> **Task brief**:
Some of the lines below need repeating. Reproduce exactly those between the lines holding "[手機王FB專頁] (5, 2545)" and "Sony (7, 2429)", inclusive.
▼
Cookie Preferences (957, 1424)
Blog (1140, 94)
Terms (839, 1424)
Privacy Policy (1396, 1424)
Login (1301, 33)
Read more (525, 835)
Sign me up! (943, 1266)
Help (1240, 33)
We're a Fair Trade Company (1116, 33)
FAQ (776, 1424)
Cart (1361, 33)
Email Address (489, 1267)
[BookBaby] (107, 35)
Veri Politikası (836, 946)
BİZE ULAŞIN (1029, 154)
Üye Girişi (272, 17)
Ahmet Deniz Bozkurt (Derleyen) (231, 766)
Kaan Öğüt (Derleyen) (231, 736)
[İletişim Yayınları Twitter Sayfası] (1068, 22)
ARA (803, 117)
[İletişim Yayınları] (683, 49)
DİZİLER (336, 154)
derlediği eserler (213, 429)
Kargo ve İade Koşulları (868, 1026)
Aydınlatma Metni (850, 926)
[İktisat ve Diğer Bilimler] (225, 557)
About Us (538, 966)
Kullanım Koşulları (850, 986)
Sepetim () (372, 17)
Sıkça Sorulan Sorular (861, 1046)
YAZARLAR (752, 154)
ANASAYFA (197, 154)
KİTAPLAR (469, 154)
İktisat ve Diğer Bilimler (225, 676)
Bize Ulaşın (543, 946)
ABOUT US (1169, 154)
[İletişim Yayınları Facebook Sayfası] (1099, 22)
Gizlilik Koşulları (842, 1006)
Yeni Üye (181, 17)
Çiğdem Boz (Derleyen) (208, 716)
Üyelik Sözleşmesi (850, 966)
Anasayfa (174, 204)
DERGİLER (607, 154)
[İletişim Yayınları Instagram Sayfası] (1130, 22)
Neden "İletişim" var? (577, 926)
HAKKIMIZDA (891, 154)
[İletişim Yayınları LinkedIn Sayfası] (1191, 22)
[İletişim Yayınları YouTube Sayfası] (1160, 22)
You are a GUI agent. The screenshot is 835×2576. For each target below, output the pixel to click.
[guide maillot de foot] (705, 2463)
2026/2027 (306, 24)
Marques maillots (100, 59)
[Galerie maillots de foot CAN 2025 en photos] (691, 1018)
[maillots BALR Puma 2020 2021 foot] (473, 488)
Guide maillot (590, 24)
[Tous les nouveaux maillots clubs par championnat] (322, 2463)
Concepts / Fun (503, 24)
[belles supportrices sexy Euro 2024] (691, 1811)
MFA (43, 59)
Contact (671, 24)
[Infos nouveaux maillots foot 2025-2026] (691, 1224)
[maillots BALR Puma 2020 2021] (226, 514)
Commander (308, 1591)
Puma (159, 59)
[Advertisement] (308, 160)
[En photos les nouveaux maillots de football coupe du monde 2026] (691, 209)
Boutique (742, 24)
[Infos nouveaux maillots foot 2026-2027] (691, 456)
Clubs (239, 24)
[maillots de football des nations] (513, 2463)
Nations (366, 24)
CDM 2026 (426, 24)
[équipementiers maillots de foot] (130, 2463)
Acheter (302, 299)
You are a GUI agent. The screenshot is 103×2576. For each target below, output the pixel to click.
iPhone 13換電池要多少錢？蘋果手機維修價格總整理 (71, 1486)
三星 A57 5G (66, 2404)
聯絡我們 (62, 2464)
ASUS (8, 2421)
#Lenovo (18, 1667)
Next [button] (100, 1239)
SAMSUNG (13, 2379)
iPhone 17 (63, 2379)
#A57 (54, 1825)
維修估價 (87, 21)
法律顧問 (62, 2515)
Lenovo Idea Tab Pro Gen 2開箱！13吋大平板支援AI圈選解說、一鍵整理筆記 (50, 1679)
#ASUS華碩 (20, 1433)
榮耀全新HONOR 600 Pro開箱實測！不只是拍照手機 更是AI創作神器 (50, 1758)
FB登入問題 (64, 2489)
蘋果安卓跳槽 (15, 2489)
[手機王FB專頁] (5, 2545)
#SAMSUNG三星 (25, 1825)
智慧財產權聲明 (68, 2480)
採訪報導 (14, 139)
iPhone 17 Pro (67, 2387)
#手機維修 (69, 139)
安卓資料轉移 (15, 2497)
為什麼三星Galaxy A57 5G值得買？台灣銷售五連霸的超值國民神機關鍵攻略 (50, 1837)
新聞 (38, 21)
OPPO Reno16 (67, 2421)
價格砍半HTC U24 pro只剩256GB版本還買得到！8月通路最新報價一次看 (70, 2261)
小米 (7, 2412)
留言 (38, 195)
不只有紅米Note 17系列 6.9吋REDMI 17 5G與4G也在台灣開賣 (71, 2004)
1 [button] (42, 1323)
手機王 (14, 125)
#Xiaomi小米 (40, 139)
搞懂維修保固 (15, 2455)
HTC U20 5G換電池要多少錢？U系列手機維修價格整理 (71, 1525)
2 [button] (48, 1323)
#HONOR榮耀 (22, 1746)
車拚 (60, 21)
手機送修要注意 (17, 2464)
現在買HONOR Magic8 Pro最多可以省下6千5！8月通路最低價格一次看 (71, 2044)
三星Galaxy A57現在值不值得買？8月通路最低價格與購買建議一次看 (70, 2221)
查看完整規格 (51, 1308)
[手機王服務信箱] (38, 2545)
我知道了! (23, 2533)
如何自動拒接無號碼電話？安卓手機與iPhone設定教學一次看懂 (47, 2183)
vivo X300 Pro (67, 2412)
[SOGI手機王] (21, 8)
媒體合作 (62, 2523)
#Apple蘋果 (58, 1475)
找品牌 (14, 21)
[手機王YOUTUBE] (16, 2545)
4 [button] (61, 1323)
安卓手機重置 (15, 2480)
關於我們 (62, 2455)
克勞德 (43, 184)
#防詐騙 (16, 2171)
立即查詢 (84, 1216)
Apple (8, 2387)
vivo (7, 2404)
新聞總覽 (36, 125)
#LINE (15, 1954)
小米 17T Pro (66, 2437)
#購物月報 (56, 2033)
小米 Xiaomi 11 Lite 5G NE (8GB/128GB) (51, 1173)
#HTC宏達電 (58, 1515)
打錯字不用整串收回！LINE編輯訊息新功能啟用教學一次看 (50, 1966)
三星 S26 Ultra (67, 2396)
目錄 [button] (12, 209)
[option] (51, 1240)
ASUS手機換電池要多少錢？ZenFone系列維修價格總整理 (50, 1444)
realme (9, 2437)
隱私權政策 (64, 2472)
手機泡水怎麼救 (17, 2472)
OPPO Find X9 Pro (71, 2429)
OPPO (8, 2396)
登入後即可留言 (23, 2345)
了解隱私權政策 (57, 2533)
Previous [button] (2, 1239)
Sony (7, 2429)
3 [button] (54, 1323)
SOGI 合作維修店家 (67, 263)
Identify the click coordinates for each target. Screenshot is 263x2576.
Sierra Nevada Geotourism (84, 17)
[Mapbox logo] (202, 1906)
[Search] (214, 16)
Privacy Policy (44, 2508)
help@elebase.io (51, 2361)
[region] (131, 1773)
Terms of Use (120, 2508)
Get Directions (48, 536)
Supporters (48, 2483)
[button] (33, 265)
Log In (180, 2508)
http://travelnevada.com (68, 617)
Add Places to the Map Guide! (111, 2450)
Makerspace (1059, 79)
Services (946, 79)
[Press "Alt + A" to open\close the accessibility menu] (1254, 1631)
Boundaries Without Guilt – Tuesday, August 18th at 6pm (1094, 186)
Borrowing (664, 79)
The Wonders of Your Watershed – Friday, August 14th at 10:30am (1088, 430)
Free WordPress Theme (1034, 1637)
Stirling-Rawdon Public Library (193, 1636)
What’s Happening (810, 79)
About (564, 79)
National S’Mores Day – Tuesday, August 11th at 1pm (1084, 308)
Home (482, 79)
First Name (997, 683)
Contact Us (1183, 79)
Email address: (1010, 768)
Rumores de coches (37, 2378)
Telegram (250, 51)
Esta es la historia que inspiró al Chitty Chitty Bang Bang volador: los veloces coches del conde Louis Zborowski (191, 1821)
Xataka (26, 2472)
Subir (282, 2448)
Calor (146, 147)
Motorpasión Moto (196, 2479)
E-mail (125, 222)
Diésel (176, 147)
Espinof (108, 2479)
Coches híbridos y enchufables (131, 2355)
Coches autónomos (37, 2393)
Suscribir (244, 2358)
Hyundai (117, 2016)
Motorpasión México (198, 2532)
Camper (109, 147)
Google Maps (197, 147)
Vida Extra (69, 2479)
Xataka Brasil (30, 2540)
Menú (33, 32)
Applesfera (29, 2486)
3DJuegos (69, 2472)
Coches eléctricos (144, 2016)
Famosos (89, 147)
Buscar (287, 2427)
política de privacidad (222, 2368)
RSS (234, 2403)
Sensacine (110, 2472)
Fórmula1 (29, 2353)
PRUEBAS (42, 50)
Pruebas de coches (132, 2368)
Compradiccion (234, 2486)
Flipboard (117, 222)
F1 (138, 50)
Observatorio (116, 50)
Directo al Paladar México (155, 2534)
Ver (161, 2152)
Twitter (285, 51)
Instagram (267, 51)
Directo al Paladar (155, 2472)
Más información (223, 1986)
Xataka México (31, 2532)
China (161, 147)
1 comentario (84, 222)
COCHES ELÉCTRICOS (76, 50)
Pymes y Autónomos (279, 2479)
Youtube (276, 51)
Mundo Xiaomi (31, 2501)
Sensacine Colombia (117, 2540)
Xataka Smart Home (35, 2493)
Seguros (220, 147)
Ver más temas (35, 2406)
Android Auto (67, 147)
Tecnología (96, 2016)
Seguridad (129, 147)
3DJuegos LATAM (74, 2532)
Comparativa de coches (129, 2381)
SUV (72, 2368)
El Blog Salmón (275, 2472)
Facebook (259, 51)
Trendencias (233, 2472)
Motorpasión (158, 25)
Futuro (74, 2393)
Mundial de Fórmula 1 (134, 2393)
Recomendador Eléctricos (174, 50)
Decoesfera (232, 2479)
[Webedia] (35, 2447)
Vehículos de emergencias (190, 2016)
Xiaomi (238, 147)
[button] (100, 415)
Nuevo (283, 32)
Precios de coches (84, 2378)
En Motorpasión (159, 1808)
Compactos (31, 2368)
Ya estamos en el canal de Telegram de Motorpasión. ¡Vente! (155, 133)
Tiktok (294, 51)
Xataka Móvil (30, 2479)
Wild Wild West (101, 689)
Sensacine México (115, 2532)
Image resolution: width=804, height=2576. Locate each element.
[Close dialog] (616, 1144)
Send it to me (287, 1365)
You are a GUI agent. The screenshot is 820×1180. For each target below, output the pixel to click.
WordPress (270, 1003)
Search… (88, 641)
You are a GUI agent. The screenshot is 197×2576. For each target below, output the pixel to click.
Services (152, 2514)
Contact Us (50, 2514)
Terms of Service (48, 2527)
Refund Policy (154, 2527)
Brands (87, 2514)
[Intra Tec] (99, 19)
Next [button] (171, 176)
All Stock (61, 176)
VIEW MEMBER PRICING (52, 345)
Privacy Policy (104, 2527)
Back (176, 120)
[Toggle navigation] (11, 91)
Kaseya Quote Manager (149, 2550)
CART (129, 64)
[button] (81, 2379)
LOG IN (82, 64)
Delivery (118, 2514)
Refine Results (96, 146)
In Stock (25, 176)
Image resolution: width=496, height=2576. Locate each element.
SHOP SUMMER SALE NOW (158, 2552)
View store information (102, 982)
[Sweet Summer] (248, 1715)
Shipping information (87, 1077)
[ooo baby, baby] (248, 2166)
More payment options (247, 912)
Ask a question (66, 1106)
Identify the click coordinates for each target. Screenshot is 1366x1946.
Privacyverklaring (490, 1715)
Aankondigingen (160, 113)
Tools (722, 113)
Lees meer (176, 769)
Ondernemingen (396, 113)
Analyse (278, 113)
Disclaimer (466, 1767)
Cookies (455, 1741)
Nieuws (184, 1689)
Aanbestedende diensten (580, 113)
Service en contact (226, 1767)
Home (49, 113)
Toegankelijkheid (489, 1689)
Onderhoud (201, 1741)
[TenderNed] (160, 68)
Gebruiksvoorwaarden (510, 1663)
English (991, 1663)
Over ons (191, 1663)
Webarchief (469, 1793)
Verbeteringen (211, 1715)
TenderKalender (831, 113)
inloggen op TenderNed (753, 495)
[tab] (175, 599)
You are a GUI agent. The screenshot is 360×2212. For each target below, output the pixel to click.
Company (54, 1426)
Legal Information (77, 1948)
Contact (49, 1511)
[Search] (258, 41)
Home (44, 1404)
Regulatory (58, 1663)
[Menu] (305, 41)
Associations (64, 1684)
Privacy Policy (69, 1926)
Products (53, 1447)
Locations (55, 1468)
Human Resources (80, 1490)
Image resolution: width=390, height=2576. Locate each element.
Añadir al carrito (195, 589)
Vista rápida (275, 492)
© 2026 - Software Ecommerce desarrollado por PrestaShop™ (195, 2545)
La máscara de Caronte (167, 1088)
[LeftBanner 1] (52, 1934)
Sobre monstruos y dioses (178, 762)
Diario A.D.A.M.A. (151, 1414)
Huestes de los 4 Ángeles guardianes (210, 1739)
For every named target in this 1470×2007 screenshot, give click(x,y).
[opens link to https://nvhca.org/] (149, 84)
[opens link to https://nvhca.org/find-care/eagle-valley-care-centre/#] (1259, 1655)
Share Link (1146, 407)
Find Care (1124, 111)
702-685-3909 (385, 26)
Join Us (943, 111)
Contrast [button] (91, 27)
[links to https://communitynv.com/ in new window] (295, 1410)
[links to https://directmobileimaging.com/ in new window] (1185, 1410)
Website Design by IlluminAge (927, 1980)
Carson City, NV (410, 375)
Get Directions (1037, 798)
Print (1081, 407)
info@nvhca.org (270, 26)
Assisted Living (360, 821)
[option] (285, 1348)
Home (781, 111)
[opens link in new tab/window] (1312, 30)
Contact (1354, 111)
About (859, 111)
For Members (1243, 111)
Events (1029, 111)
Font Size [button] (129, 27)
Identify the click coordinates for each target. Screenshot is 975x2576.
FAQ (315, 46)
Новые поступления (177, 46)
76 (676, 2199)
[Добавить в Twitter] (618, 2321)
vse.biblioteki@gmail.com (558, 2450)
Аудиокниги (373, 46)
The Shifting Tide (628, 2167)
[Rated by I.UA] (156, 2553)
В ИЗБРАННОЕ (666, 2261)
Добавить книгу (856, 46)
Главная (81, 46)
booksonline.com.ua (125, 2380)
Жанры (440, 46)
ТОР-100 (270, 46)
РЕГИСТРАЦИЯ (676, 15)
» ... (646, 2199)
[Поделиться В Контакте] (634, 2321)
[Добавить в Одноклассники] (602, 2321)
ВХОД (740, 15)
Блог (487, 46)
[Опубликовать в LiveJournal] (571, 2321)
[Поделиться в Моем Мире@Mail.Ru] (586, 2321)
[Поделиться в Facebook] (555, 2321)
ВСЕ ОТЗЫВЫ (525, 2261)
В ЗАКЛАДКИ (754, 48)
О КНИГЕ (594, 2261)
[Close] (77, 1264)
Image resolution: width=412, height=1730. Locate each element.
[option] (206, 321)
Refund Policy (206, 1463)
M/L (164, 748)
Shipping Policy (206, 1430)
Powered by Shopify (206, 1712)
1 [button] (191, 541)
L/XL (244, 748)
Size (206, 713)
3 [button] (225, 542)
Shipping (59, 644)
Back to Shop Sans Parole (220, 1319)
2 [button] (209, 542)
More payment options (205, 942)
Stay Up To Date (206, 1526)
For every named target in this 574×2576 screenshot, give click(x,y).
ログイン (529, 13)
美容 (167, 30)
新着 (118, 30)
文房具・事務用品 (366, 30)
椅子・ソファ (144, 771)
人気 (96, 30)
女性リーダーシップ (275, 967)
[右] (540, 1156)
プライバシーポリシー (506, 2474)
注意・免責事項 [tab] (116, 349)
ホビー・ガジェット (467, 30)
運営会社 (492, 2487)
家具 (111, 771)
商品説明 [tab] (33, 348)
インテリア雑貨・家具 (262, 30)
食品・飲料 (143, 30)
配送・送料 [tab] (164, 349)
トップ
▲
> **Exercise output**:
[手機王FB專頁] (5, 2545)
#SAMSUNG三星 (25, 1825)
智慧財產權聲明 (68, 2480)
採訪報導 (14, 139)
iPhone 17 Pro (67, 2387)
#手機維修 (69, 139)
安卓資料轉移 (15, 2497)
為什麼三星Galaxy A57 5G值得買？台灣銷售五連霸的超值國民神機關鍵攻略 (50, 1837)
新聞 (38, 21)
OPPO Reno16 (67, 2421)
價格砍半HTC U24 pro只剩256GB版本還買得到！8月通路最新報價一次看 (70, 2261)
小米 (7, 2412)
留言 (38, 195)
不只有紅米Note 17系列 6.9吋REDMI 17 5G與4G也在台灣開賣 (71, 2004)
1 [button] (42, 1323)
手機王 (14, 125)
#Xiaomi小米 (40, 139)
搞懂維修保固 (15, 2455)
HTC U20 5G換電池要多少錢？U系列手機維修價格整理 (71, 1525)
2 [button] (48, 1323)
#HONOR榮耀 (22, 1746)
車拚 (60, 21)
手機送修要注意 (17, 2464)
現在買HONOR Magic8 Pro最多可以省下6千5！8月通路最低價格一次看 (71, 2044)
三星Galaxy A57現在值不值得買？8月通路最低價格與購買建議一次看 (70, 2221)
查看完整規格 (51, 1308)
[手機王服務信箱] (38, 2545)
我知道了! (23, 2533)
如何自動拒接無號碼電話？安卓手機與iPhone設定教學一次看懂 (47, 2183)
vivo X300 Pro (67, 2412)
[SOGI手機王] (21, 8)
媒體合作 (62, 2523)
#Apple蘋果 (58, 1475)
找品牌 (14, 21)
[手機王YOUTUBE] (16, 2545)
4 [button] (61, 1323)
安卓手機重置 (15, 2480)
關於我們 (62, 2455)
克勞德 (43, 184)
#防詐騙 (16, 2171)
立即查詢 (84, 1216)
Apple (8, 2387)
vivo (7, 2404)
新聞總覽 (36, 125)
#LINE (15, 1954)
小米 17T Pro (66, 2437)
#購物月報 (56, 2033)
小米 Xiaomi 11 Lite 5G NE (8GB/128GB) (51, 1173)
#HTC宏達電 (58, 1515)
打錯字不用整串收回！LINE編輯訊息新功能啟用教學一次看 (50, 1966)
三星 S26 Ultra (67, 2396)
目錄 [button] (12, 209)
[option] (51, 1240)
ASUS手機換電池要多少錢？ZenFone系列維修價格總整理 (50, 1444)
realme (9, 2437)
隱私權政策 (64, 2472)
手機泡水怎麼救 (17, 2472)
OPPO Find X9 Pro (71, 2429)
OPPO (8, 2396)
登入後即可留言 (23, 2345)
了解隱私權政策 (57, 2533)
Previous [button] (2, 1239)
Sony (7, 2429)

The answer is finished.